期間工を始める理由というのは人それぞれ理由があるかと思いますが、今回はその中でも夢追い人として期間工を始めた人、興味がある人に向けてモチベーションの上がる読み物として綴っていきたいと思います。

 

僕にも「俳優になる」という夢があり、そのためには上京する必要があったのですが、如何せん九州の田舎だったもんで上京資金も引っ越し資金もそう簡単に用意できず何度も断念。

ほんで何度目の正直かわかりませんが、とうとう腹をくくって「工場の寮に入って住み込みで働くぞ!」という決断をしました。

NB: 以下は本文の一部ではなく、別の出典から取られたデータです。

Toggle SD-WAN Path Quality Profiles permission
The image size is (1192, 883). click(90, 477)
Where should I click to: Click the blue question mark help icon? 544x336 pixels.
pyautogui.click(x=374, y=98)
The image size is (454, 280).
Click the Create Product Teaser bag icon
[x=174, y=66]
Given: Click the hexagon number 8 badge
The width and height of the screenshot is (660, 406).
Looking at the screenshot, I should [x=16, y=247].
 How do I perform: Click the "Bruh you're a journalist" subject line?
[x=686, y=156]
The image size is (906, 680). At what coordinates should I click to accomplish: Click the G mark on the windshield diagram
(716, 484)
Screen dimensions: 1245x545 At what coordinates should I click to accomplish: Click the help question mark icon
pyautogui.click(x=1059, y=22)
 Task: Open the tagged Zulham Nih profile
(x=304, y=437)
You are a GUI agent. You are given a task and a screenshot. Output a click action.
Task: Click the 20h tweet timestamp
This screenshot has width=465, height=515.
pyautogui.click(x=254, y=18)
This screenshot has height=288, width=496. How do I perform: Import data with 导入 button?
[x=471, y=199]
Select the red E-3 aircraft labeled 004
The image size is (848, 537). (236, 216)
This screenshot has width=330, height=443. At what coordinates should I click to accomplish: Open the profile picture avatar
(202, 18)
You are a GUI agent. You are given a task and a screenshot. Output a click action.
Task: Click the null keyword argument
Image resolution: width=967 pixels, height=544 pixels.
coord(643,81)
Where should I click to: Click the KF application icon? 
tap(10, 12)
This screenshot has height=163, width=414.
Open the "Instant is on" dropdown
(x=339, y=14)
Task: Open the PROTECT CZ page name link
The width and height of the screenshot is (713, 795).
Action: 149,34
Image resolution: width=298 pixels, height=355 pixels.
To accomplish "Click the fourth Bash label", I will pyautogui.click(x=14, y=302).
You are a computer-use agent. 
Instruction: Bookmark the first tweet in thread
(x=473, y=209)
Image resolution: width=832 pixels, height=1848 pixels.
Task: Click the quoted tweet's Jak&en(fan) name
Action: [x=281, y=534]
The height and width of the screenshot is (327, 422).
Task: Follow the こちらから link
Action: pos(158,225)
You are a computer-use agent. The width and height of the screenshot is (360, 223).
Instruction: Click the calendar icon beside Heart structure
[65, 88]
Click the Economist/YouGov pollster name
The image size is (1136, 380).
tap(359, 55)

僕の場合だと地元熊本からスバルの工場がある群馬を経由して上京したわけですね。

 

一言でいうと簡単な経緯かもしれませんが、その間めちゃくちゃ葛藤がありました。

実際に働いていた期間は4ヶ月くらいのもんですが、その時の一日は果てしなく長く、そして濃い毎日でした。

 

夢を追って期間工をやっていて毎日思うことがある人、これから期間工をやって夢に近づこうという人、あなたが持つ不安は決して自分だけじゃないからね! 安心して!

 

 

電話で確認?!期間工になる第一歩!

 まずは仕事をゲットせにゃならんということで期間工募集の広告を見てスバルに直接電話をかけます。派遣会社経由だとか就業方法は色々あるけどまあその辺は心境とはまた別なので今回は省きます

 

ぼく「ここから僕の夢がスタートするんや……」

 

気合十分です。まだ働いてもいないのに……

緊張でキュッと苦しくなる胸を押さえながら面接の日取りを確認します。

この際に「キツイ仕事ですけど大丈夫ですか?」と念を押されるが、そんなの関係ねぇ!!

夢追い人に苦労は付きもの。ここで「そうですか……じゃあやめときます」なんて言えば一生地元で何となく過ごすままだ!

 

やってもいないことに不安を浮かべるのは無駄とばかりにこのときは勢いだけで自分を奮い立たせます。

 

面接会場の入り口で不安に…スバル期間工面接

 期間工として働くことを決めた時はまだ実際に現場も見ておらず、面接官ともしゃべっていないので呑気なもんです。頭の中で勝手に夢追い人のキラキラした自分を作り出すことでモチベーションを上げていたわけです。

 

しかーーし!!

人間のメンタルとはそんなに単純ではなく、僕の場合はここで早速雲行きが怪しくなります。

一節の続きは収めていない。